ACTIVITY LIST:
**1.** Reproduce word for word the stretch of the abstract guidelines from "Because program abstracts" through "submitters for revision.".
**2.** Answer these questions from the abstract guidelines.
(a) What is the maximum number of words allowed in the body of an abstract?
(b) At what interval were individual fronds sampled in the grids?
(c) How many cystocarps were genotyped, and from how many female gametophytes were they excised?

(Beginning of TEXT PASSAGE)

The title of the abstract must be in all caps and must not exceed 160 characters. The body of the abstract must adhere to a maximum count of 300 words, exclusive of title and author citations. Please use initials only for authors’ first and middle names. If individuals are authors on multiple abstracts, please be consistent in the formatting of their names (i.e., use of middle initial, suffixes such as Jr., III, etc.).
Because program abstracts are now being archived along with meeting Web sites, they are becoming an increasingly useful resource for the phycological community. Thus, the Scientific Program Committee is resolved to pay close attention to all submitted abstracts. An abstract should be informative and representative of the presentation, emphasizing data and results rather than methodology. Abstracts containing text such as "...data will be presented..." or "...conclusions will be discussed..." will be returned to submitters for revision.
You will receive an e-mail confirmation of receipt after you submit your abstract. Please check your abstract for errors after you submit.
Krueger-Hadfield, S. A., Marine Biological Association of the UK, United Kingdom, email@example.com; Roze, D., Station Biologique de Roscoff, France, firstname.lastname@example.org; Mauger, S., Station Biologique de Roscoff, France, email@example.com; Destombe, C., Station Biologique de Roscoff, France, firstname.lastname@example.org; Valero, M., Station Biologique de Roscoff, France, email@example.com
O FATHER, WHERE ART THOU? PATERNITY ANALYSES IN A NATURAL POPULATION OF THE RED SEAWEED CHONDRUS CRISPUS
Chondrus crispus follows an isomorphic haploid–diploid life history in which male gametophytes release non-motile spermatia and fertilization is followed by zygotic amplification. The objective of this study was to understand the impacts of haploid-diploidy, male gamete dispersal and the intertidal shorescape on the genetic structure of C. crispus. Individual fronds were sampled every 25 cm in two 5mx5m grids located high and low on the shore. Fronds (N=472) and cystocarps (N=565, excised from 29 female gametophytes) were genotyped using polymorphic microsatellite loci. The maternal allele at each locus can be determined from the haploid female thallus. The remaining allele is the paternal contribution. Large levels of inbreeding detected using indirect methods were supported by the paternity analyses. Larger kinship coefficients were detected between males siring cystocarps on the same female than between males in the entire population. However, only 1 of 424 sires was sampled in the populations suggesting fertilization distances of less than 25 cm. More detailed sampling of genets is necessary to resolve the high levels of inbreeding associated with low levels of genetic differentiation.
Presenting authors will receive an e-mail confirming receipt of submission and will receive confirmation in this same manner when the abstract is accepted and assigned. Accepted abstracts will be posted on the Web site after the scientific program schedule has been determined.

(End of TEXT PASSAGE)
(Beginning of DATASET)

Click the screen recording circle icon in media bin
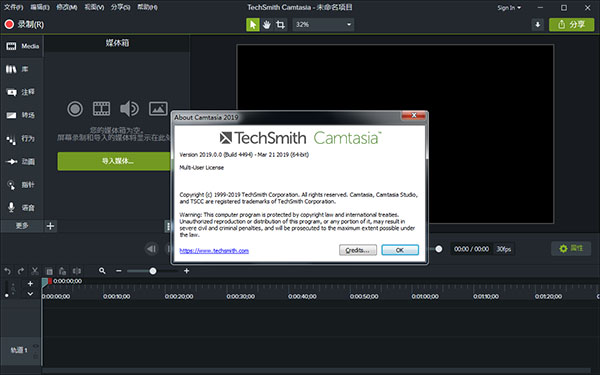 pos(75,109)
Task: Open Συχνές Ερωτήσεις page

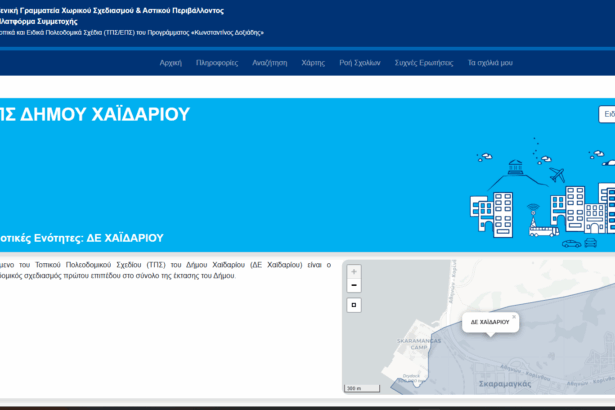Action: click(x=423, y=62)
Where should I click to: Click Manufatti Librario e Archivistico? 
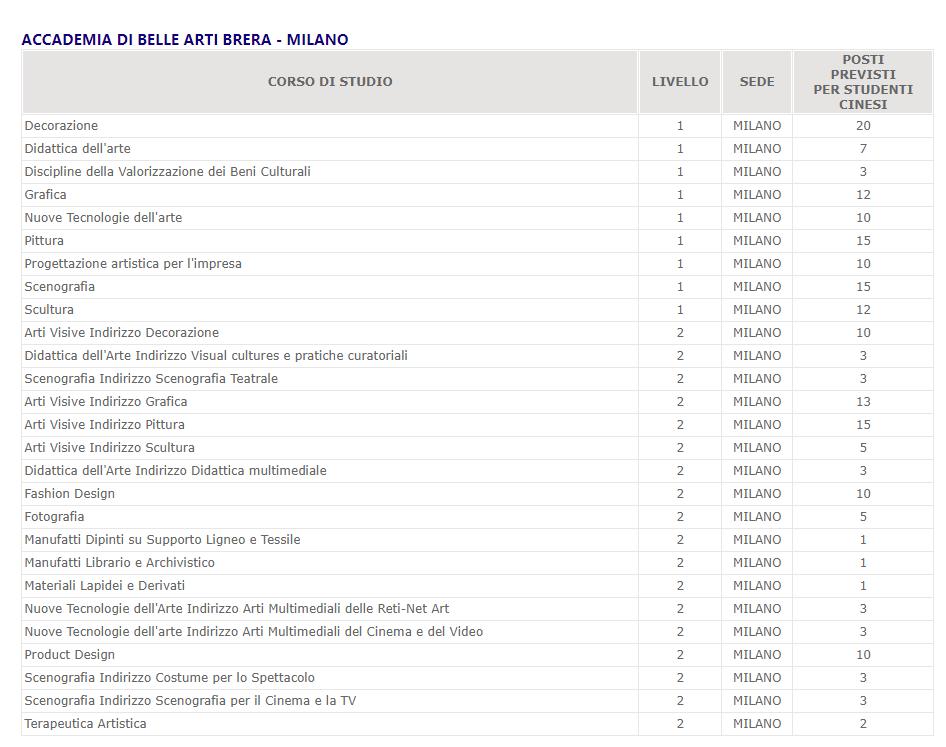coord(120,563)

(End of DATASET)

SOLUTIONS FOR EACH TASK:
**1.**
Because program abstracts are now being archived along with meeting Web sites, they are becoming an increasingly useful resource for the phycological community. Thus, the Scientific Program Committee is resolved to pay close attention to all submitted abstracts. An abstract should be informative and representative of the presentation, emphasizing data and results rather than methodology. Abstracts containing text such as "...data will be presented..." or "...conclusions will be discussed..." will be returned to submitters for revision.

**2.**
(a) 300 words, exclusive of title and author citations.
(b) Every 25 cm.
(c) 565 cystocarps, excised from 29 female gametophytes.